Wartsila’s third-quarter results revealed a bigger-than-expected fall in profits, which chief executive Bjorn Rosengren put down to timing of deliveries.

July-September operating profit, excluding one-off items, slid 20 per cent to €94m ($129m), below all forecasts in a Reuters poll. Net sales dropped by 18 per cent to €851m, again missing estimates.

“This development was mainly related to the timing of deliveries,” said Rosengren in a statement. “Certain marine service markets are suffering from uncertainties in the global economy.”

In the Finnish company’s power plant business third-quarter net sales fell by 24 per cent year-on-year to €243m, leaving the figure for the first nine months at €952m – almost level with last year’s total of €948m.
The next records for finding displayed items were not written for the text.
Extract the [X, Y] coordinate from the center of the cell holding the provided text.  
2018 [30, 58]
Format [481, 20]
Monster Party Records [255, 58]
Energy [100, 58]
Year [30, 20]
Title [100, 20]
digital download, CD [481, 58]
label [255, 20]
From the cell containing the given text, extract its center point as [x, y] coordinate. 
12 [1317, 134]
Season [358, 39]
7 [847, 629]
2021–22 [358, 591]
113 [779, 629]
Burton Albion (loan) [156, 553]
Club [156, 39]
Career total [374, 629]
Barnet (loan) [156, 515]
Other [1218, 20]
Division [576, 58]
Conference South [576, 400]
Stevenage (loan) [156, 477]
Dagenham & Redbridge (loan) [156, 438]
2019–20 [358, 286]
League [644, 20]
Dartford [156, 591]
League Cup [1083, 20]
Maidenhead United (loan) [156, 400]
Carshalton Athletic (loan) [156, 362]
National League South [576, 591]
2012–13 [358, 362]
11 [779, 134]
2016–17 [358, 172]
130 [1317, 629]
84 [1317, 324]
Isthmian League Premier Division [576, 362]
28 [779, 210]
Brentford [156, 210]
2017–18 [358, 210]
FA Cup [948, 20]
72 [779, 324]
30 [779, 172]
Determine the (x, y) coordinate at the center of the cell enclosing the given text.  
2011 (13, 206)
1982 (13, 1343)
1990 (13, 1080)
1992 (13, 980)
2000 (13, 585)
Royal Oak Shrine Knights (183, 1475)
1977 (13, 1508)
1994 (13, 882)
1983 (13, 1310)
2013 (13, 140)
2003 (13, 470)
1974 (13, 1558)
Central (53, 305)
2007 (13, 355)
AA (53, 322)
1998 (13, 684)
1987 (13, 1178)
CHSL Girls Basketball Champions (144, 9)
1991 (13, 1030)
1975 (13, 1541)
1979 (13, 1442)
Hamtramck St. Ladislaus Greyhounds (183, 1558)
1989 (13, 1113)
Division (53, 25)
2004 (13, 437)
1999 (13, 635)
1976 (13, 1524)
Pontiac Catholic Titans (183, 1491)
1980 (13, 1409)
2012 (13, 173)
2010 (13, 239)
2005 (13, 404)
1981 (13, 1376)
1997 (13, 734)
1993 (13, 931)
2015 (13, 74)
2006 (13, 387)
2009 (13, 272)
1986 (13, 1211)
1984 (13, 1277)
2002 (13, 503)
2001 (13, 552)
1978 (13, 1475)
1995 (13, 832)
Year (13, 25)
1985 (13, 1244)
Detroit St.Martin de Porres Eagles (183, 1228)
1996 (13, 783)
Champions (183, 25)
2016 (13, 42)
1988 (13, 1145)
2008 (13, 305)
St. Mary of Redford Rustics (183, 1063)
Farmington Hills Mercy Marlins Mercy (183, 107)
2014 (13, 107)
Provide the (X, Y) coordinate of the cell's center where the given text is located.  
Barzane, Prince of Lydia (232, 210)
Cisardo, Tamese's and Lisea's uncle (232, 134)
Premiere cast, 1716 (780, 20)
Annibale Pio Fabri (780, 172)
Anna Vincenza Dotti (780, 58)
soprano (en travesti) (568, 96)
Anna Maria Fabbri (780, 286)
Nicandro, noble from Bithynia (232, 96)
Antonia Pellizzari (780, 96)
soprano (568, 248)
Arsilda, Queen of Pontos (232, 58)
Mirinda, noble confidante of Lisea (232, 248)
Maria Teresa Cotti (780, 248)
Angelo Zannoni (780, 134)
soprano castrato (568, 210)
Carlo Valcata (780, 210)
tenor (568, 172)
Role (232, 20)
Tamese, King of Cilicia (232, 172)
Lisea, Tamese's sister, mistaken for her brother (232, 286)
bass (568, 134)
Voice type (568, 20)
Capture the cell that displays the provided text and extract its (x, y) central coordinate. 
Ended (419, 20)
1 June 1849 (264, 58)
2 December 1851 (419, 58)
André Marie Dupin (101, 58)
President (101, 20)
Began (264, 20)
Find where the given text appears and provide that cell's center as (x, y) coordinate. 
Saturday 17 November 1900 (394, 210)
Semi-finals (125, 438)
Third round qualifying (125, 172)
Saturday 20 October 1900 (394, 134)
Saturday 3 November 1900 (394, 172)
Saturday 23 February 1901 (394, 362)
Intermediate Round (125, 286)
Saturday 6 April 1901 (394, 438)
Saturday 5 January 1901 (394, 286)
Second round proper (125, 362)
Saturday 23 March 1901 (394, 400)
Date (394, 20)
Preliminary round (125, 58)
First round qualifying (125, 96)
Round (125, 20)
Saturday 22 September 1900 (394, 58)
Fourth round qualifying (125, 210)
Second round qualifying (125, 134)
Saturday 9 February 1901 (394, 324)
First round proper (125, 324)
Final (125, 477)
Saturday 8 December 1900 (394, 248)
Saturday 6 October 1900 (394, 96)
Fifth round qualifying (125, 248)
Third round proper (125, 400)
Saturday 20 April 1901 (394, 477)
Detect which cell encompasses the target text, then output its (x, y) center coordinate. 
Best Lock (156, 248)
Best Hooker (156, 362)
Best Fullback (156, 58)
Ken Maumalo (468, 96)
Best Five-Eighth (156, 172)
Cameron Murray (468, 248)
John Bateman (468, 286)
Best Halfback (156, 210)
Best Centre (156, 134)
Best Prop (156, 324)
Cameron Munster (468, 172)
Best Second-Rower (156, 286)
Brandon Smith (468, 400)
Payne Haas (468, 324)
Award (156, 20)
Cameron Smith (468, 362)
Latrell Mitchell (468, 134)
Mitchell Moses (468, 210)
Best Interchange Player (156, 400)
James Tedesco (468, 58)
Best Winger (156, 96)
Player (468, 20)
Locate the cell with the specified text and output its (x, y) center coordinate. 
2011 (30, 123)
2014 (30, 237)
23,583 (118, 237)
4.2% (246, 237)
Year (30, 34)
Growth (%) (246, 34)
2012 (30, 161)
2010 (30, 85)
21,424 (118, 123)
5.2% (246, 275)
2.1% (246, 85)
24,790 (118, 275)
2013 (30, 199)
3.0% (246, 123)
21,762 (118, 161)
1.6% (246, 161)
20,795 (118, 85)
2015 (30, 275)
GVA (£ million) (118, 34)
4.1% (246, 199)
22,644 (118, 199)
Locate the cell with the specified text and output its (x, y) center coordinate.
But Wartsila‘s power plant orders in the quarter rose by 19 per cent year-on-year to €466m as a surge in gas fired plant orders offset a plunge in oil fuelled plant orders.

Orders for natural gas fuelled power plants rose by 55 per cent in capacity to 608 MW. During the third quarter, Wartsila won a large turnkey project order from the Dominican Republic, several midsize projects from Africa, Australia and the United Arab Emirates, as well as a large gas power plant order from Turkey.

But the Finnish company’s orders for oil fuelled plants fell by 34 per cent to 311 MW.

For the first nine months, gas fired plant orders totalled €1.138bn (up 4 per cent), with oil fired plant orders totalling 926 MW (down 41 per cent) and gas fired plant orders at 1480 MW (up 93 per cent).

During the period from July 2010 to June 2011, the overall market for gas and liquid fuel based power plants grew to about 70.1 GW (up from 51.1 GW), said Wartsila. This figure includes all prime mover units of over 5 MW. Wartsila said its share represents 4.5 per cent of the market (down from 4.8 per cent).